Well, considering that on average, as I've stated, homeschoolers are actually better educated that most people in the country, I'd say homeschooling probably is a pretty good standard. Yeah, of course there are people who do it specifically to get their kids out of doing any work. But when those people get out into the real world, then they're pretty much screwed. With the state of public education, the MAJORITY of the graduates are pretty much screwed when they get to the real world.
And a high school diploma doesn't really mean ALL that much when you're trying to get into college. SAT and ACT scores are far more important. If it were me, I'd just say that you didn't need a diploma to get in, but I'm not the dean (or chancellor, or whatever).
In fact, SAT scores would be a pretty good way to determine who can certain jobs. Say you had to score 400 on a (company-sponsored, if you hadn't already taken one) SAT to work at McDonald's.
------------------ "Before a standing army can rule, the people must be disarmed; as they are in almost every kingdom in Europe. The supreme power in America cannot enforce unjust laws by the sword; because the whole body of the people are armed." - Noah Webster, Author, An American Dictionary of the English Language
posted
And as for school prayer, I now think I agree with you totally. Just as long as you don't take it too far and start trying to take down documents that are supposedly supportive of a particular religion, like, say, the Constitution. They did that in Kentucky. Had to take the state constitution out of a historical exibit.

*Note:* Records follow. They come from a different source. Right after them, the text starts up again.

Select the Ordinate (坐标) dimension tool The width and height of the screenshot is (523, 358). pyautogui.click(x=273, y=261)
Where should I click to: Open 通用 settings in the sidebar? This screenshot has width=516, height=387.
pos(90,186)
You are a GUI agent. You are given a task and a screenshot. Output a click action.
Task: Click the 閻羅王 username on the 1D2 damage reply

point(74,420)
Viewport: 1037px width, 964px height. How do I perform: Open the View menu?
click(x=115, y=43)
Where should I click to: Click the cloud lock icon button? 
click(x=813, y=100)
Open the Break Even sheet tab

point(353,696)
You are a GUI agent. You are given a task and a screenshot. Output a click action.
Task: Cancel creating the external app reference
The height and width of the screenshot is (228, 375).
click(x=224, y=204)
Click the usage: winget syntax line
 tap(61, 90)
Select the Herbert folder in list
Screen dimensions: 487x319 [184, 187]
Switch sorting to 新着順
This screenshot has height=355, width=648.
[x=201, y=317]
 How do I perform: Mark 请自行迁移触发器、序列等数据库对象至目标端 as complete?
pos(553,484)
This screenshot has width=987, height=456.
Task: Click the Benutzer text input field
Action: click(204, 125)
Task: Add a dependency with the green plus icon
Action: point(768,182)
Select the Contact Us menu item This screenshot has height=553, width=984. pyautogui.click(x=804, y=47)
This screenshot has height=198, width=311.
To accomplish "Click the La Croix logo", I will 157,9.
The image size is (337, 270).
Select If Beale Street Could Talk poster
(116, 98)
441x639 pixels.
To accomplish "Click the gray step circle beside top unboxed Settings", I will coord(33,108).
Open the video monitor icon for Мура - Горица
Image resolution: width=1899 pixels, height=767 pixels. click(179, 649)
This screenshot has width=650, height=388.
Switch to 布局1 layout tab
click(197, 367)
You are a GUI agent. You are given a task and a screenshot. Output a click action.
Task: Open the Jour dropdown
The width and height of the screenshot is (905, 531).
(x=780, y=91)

------------------ "Before a standing army can rule, the people must be disarmed; as they are in almost every kingdom in Europe. The supreme power in America cannot enforce unjust laws by the sword; because the whole body of the people are armed." - Noah Webster, Author, An American Dictionary of the English Language
posted
Interestingly, an an A-grade pass in Chemistry A-level mean spretty much the same thing, whether you went to school in Liverpool or Manchester. Now, Universities are a different thing, but a First class degree from a "real" university (Demontfort University my arse), is still pretty good.
And I have to say: "Before a standing army can rule, the people must be disarmed; as they are in almost every kingdom in Europe. The supreme power in America cannot enforce unjust laws by the sword; because the whole body of the people are armed."
Do you really believe this crap? Or do you think that all the presidents and Prime Ministers of European counties are really passing unjust laws saying "he he he, we can get away with this because our citizens can't kill each other from 5 metres away"?
Come on, name ONE unjust rule that the UK has. Or France. Or Germany.
Sometimes hostory can help us shape the present. Sometimes gistorical significance means bugger all.
------------------ "A fully functioning, cybernetic, technologically advanced team of superheroes... and NOBODY'S got a flashlight?" - Polly Ester; Samurai Pizza Cats
That quote's from quite a while back (like, centuries). I'd put a date on it, but I don't have one. To avoid confusion of the less informed, I have changed my .sig yet again.
And sure, I can name unjust laws in any country with gun control. The gun control laws. Removing someone's ability to defend their rights is violating those rights. Unless, of course, in those countries the people have some other way to defend said rights. Care to name one?
------------------ "Before a standing army can rule, the people must be disarmed; as they are in almost every kingdom in Europe. The supreme power in America cannot enforce unjust laws by the sword; because the whole body of the people are armed." - Noah Webster, Author, An American Dictionary of the English Language
posted
One of the first "life lessons" people should be getting after high school is that, in the real world, test scores are essentially meaningless. Even most colleges are more interested in your learning history than your performance in one isolated instance.